A team of Harvard biologists has come closer to cracking the mystery of honeybee Colony Collapse Disorder (CCD), eight years after its appearance.
CCD persists in transforming bee colonies around the world into ghost towns: by the end of each winter, some colonies wind up littered with dead bees and emptied of many more, with no signs of renewal.
"One of the defining symptomatic observations of CCD colonies is the emptiness of hives in which the amount of dead bees found inside the hives do not account for the total numbers of bees present prior to winter when they were alive," states the report, published May 9 in the Bulletin of Insectology.
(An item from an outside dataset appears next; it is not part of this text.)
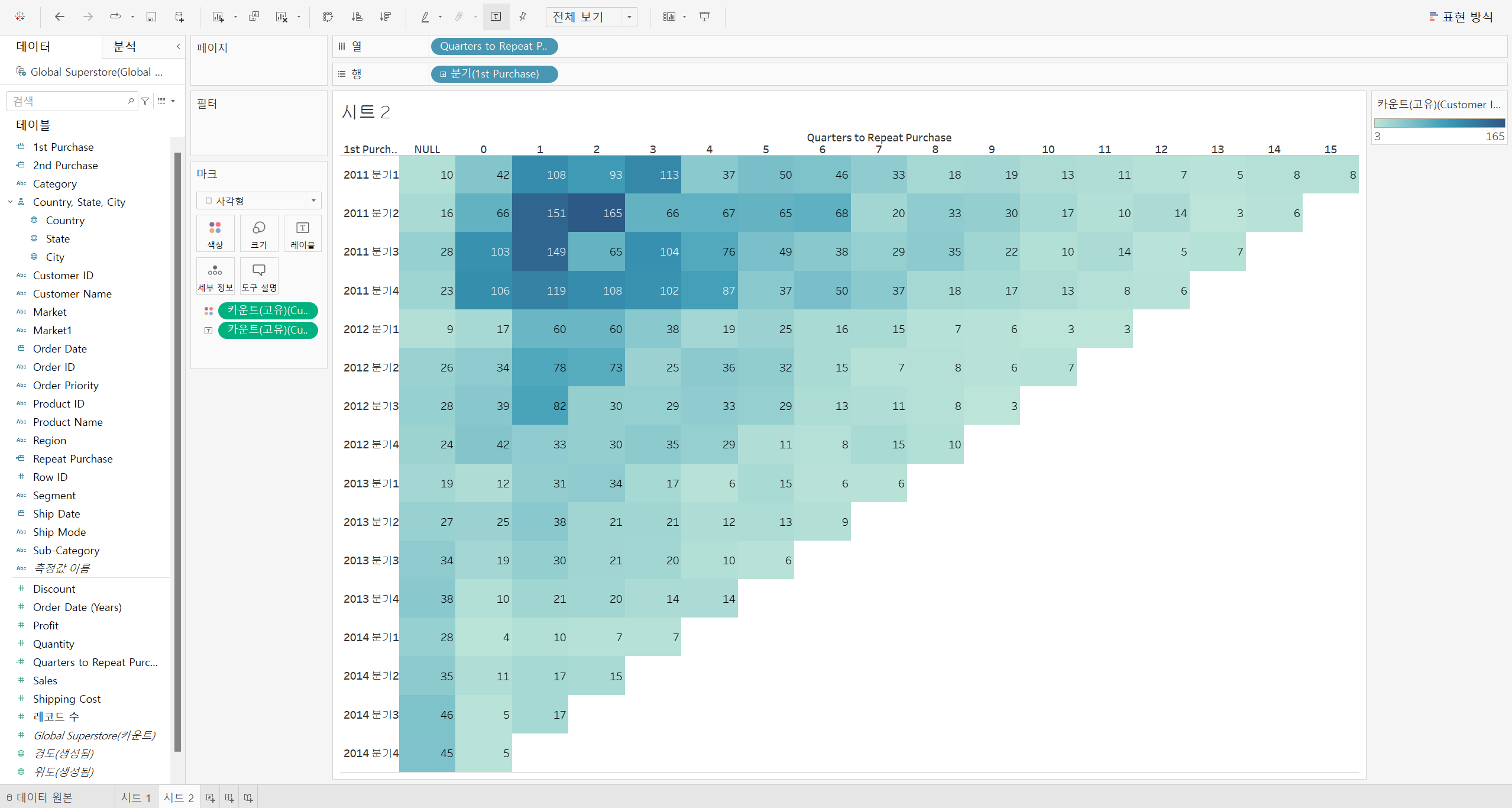Sort descending using toolbar icon
This screenshot has width=1512, height=808.
point(386,17)
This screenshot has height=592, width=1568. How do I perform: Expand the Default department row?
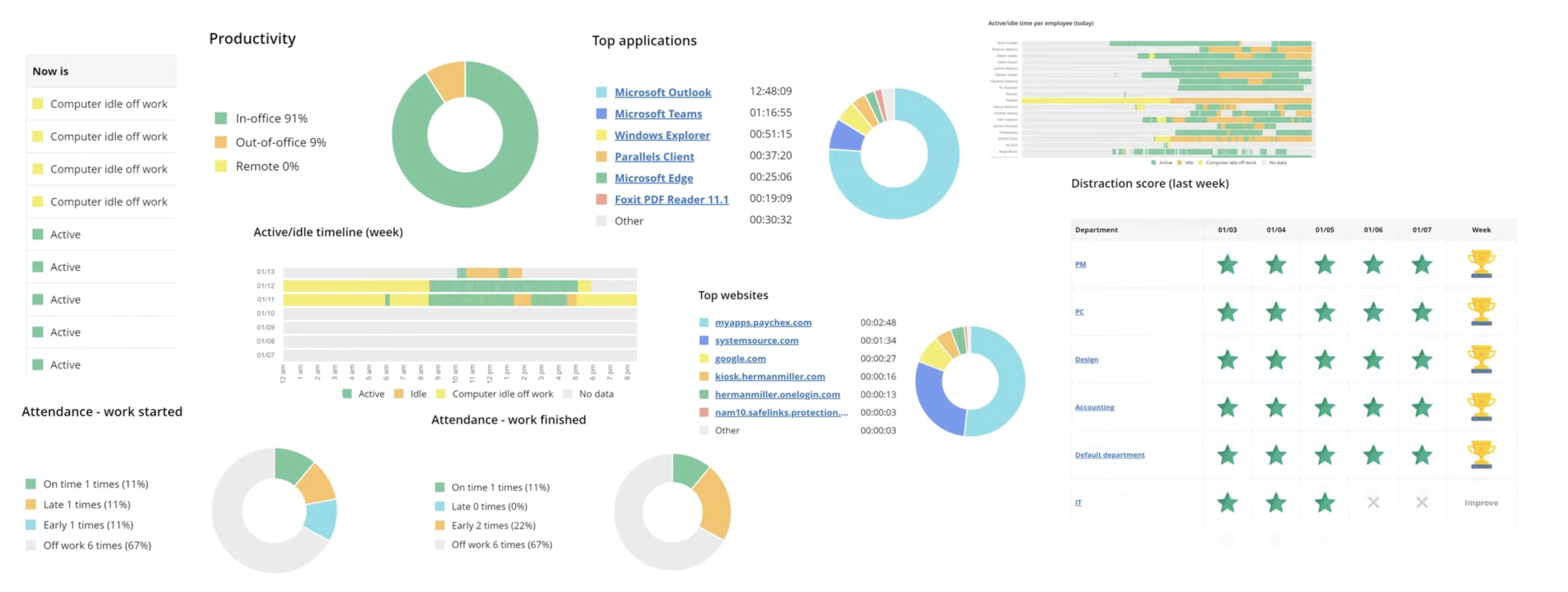click(x=1111, y=455)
The exact mechanism behind these collapses remains dauntingly unclear, but they have been linked with pathogen infestation, malnutrition, and pesticide exposure. This week's report strongly indicates that two neonicotinoid insecticides that are widely used on crops can decimate honeybee colonies' winter survival rates, whether or not mites or parasites are present.
The two chemicals, imidacloprid and clothianidin, both block insects' central nervous systems, killing them by paralysis. Imidacloprid is the world's most widely-used insecticide, and has been registered for use in the US since the 1994; clothianidin was registered in 2003 by the US Environmental Protection Agency, which found that it had passed honeybee-specific toxicity tests.
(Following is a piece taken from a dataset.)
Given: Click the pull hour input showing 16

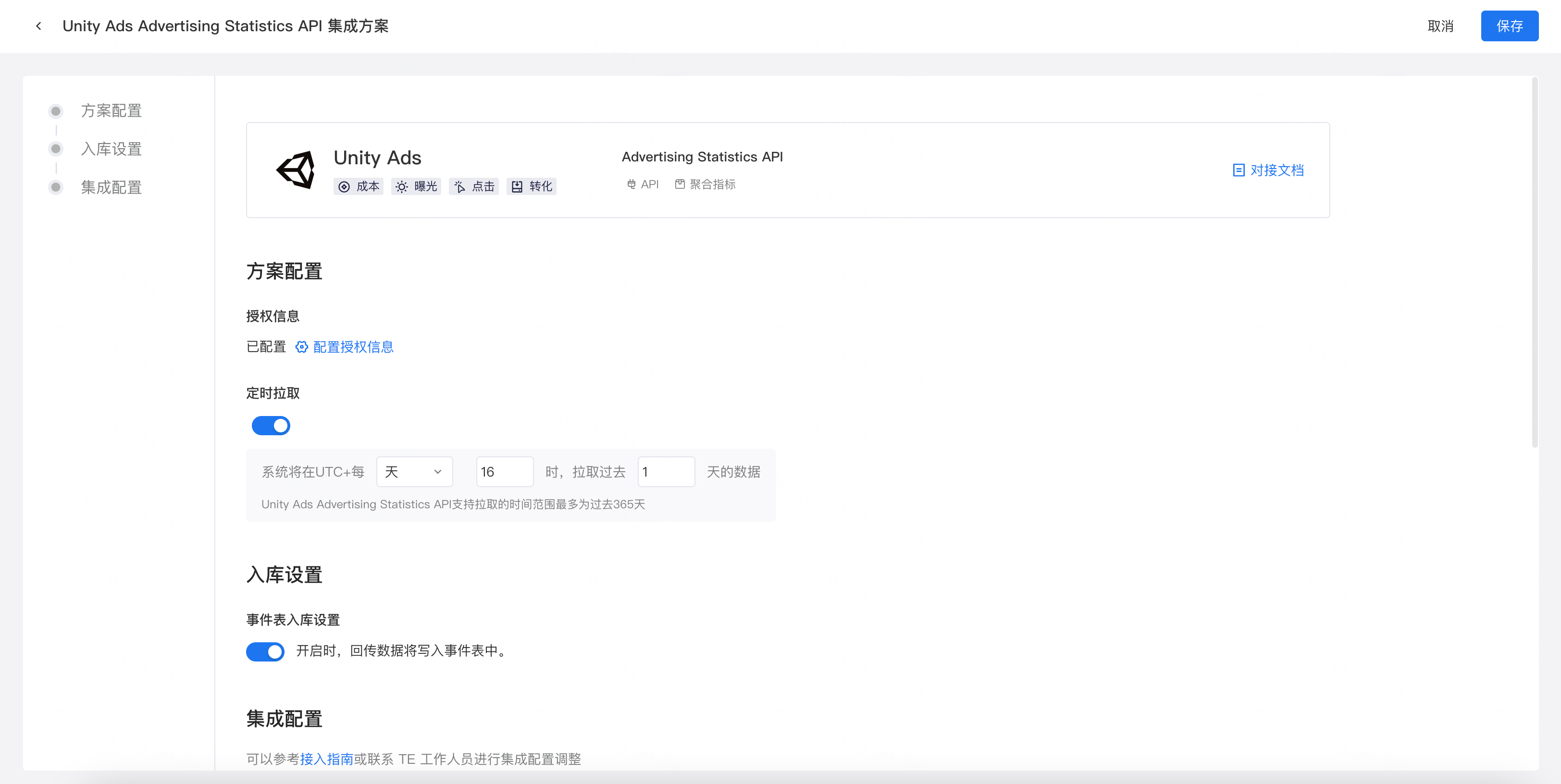Looking at the screenshot, I should [505, 471].
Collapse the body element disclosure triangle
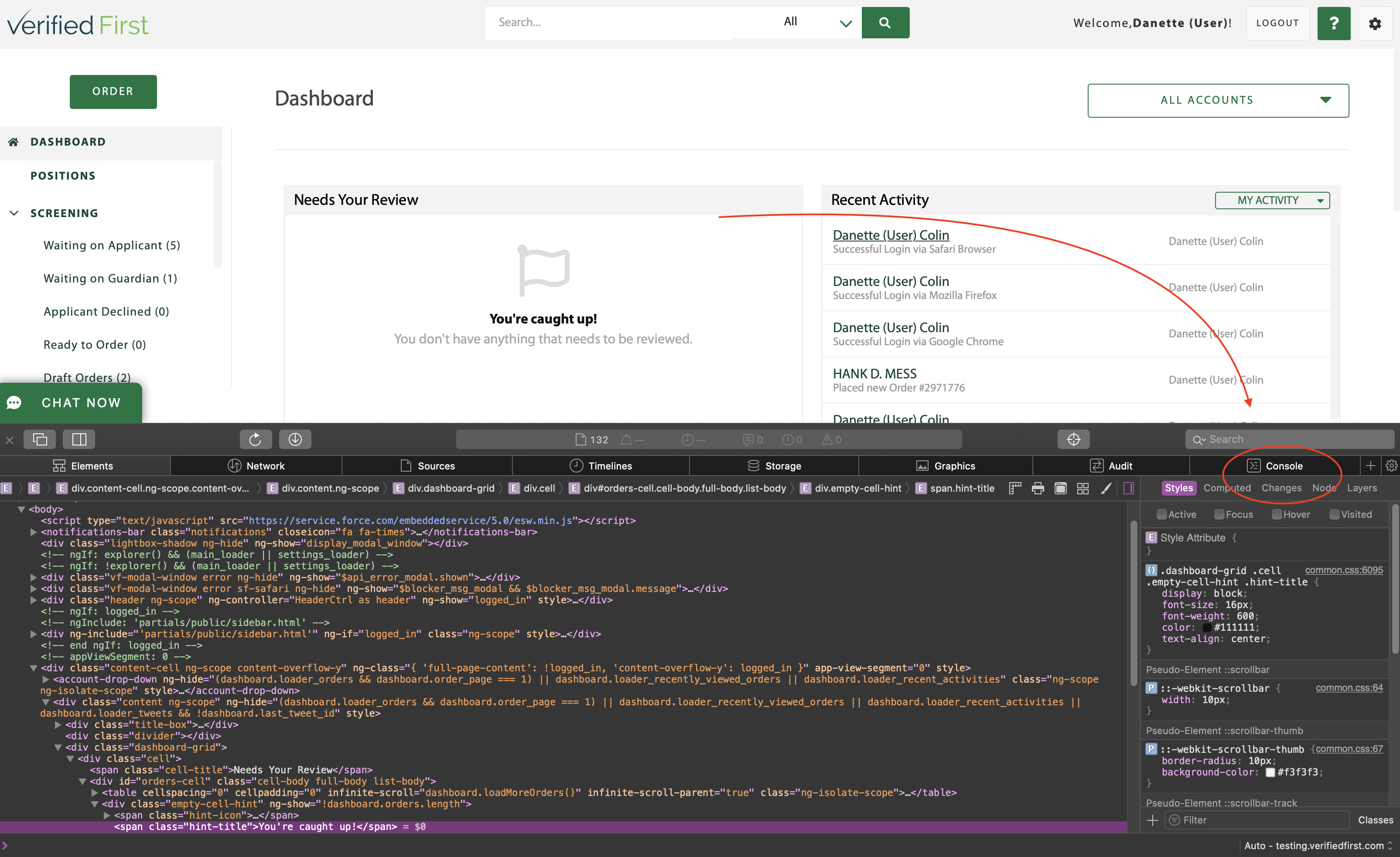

These scientists studied the health of 18 bee colonies in central Massachusetts over a six-month period spanning the winter of 2012-2013. Six of the colonies were fed sugar spiked with sub-lethal doses of imidacloprid, six had theirs laced with clothianidin, and six less-unfortunate control colonies ate clean sugar, starting in October.
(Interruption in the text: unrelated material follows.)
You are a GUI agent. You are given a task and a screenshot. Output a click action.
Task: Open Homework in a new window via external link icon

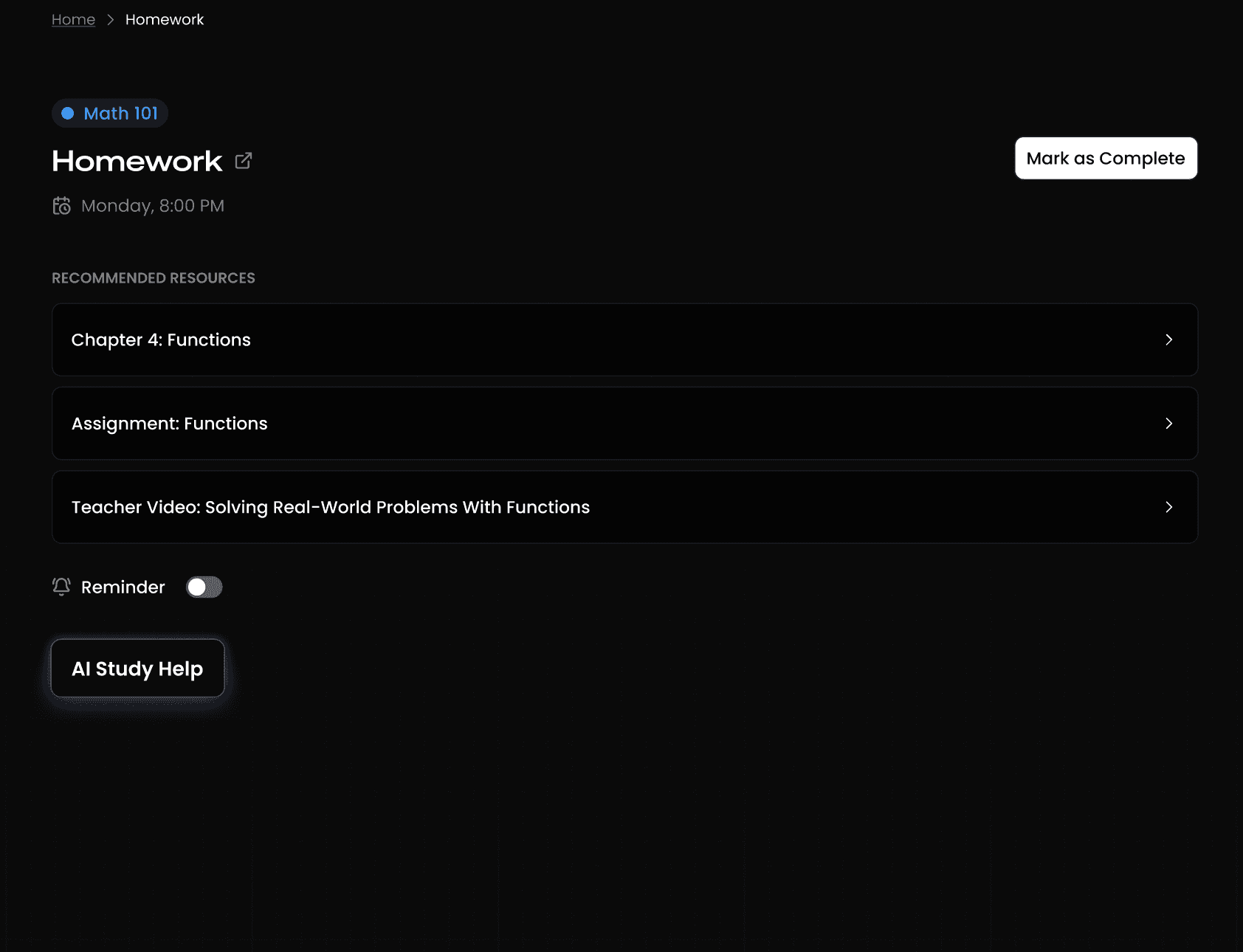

All of the colonies went about their apian routines in good form throughout the fall. But by late January, six of the 12 poisoned colonies experienced collapses with CCD-like symptoms, like en-masse disappearance and the presence of un-hatched young. Of the six control hives, only one failed to survive the winter, seemingly due to an infestation by Nosema Ceranae parasites.
"The honey bee clusters in the six surviving neonicotinoid treated colonies were very small, and were either without queen bees or had no brood," reports the study, suggesting the poisons harm the animals' abilities to raise and train new young. In contrast, the five surviving control hives replenished their populations quickly, as the winter gave way to spring.
According to the report, these results "reinforce the conclusion that sublethal exposure to neonicotinoids is likely the main culprit for the occurrence of CCD."
The finding raises a large question for further study: Why do honeybees, who don't normally abandon their hives during winter, do so when poisoned by neonicotinoids?
The finding may point to "the impairment of honey bee neurological functions, specifically memory, cognition, or behavior, as the results from the chronic sublethal neonicotinoid exposure," suggest the authors. "Although the failure to initiate brood rearing and the vanishing of the worker caste in the neonicotinoid-treated colonies might be governed by completely different mechanisms, they suggest the possible involvement of cascading events prior to the occurrence of CCD."
The study comes amid a busy spring season for honey bee research. Last month a team of Kenyan biologists found that African honey bees seem be impervious to the pests, Varroa and Nosema, which plague honey bee populations in Europe, Asia, and the United States.
And earlier this week Brazilian scientists identified two substances in honeybees' brains, that appear to vary as the insects move through space and time, guiding their age-related division of labor.